Hurricane Sandy brought New York and New Jersey to their knees earlier this week. This anticipated “mega-storm” whupped butt on the “Big Apple” and surrounding cities.  As everyone starts picking up the pieces, stories of heroism and alturism are beginning to emerge.  One of those being lauded for response in crisis is Emily Rahimi, a social media spokesperson for the Fire Department of New York.  She reportedly solely managed and monitored Twitter during the height of the storm, relaying, responding and reassuring hundreds of citizens seeking help. Emily, you were fantastic!  I watched your responses, and how you connected with citizens seeking comfort and help.  Strong work..,… BUT, I have two questions for FDNY administration (and New York OEM for that matter).;

  1. Where the hell were you?  If there was ever a time for “Command Presence” in the city, this was it.  You missed a golden opportunity to connect, not only with those who now rely on streamed video and internet news, but also those around the world who tuned in to see what was happening in real time.  Especially when it came to over 100 homes burning in Queens. I’m sure you guys were busy, But, those of us in the cheap seats were wondering – What were you doing?  Social media channels noted the conflagration, including links to radio frequencies and Instagrams of the fire.  Yet, mainstream media did not pick up on the fire until way late.
  2. Only one person (Emily) is being lauded for her work in monitoring social media channels during this historic event in the largest city in the United States.  Was she “it”? Really? Only one person responsible for monitoring and responding to likely thousands of social media messages?  I’m giving you the benefit of the doubt and thinking that you must have had many more folks operating in your ICS structure (PIO/JIC) in supporting Emily, and that she was the visible point person in engagement. If so, great work. If not,  shame on you!  Get it right next time.

My questions are just a few of the many that will be asked over the next several months. Hurricane Sandy again emphasizes the importance of strong social media engagement, and I’m grateful Emily was there to “Rock the Show”.

About chiefb2

Retired fire chief,Type 3 AHIMT IC, PIO. Current industrial services safety professional, social media emergency management disciple (no, I'm not a "guru"). Crisis communications consultant. Dad with an open wallet.
  • Jim

    Kudos to this young lady (and I know she’s a young lady because I’ve yet to meet a public safety person tasked with social media who isn’t young).

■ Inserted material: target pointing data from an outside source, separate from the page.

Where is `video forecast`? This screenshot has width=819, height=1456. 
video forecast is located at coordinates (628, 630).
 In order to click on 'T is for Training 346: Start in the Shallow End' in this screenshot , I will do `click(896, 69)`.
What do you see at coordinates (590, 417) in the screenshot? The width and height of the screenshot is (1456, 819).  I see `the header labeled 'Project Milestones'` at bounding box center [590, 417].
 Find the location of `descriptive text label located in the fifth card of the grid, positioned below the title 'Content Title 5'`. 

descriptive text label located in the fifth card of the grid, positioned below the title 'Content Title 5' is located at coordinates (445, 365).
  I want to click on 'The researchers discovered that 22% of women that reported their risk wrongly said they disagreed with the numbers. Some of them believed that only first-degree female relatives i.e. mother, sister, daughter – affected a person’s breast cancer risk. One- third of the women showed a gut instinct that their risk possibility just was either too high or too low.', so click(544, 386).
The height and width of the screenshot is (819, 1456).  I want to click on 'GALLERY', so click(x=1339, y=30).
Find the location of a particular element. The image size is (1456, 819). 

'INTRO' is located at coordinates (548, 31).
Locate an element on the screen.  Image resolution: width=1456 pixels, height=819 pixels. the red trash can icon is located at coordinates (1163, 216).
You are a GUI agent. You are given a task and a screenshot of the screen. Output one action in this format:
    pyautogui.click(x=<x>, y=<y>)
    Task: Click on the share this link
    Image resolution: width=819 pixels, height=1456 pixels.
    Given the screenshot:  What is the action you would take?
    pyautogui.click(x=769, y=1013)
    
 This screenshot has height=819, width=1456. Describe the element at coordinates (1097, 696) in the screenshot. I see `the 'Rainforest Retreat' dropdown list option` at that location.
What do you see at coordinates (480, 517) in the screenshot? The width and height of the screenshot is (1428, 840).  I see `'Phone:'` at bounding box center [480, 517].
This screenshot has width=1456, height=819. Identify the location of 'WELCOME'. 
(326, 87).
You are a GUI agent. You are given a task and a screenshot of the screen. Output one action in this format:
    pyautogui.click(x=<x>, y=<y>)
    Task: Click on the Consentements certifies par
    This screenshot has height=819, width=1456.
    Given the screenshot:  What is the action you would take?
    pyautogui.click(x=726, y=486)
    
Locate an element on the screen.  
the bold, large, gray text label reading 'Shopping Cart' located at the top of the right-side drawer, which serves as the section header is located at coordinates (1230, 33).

    As the person who managed my Department’s social media presence during (and, more importantly for public health, after) the storm, it doesn’t surprise me that its just one person. And it wouldn’t surprise my friend at our local EMA who did the same, or the guy from the Fire Dept, or the police officer who single-handedly collected, catalogued and reported via Twitter every tree down, every road closed and every update on the storm.

    Luckily for us, the only difference between what she did and we did was volume. If the storm hit a bit further south, I could introduce you personally to the person this blog post would’ve been about.

    Flying solo seems to be the norm for now, sadly.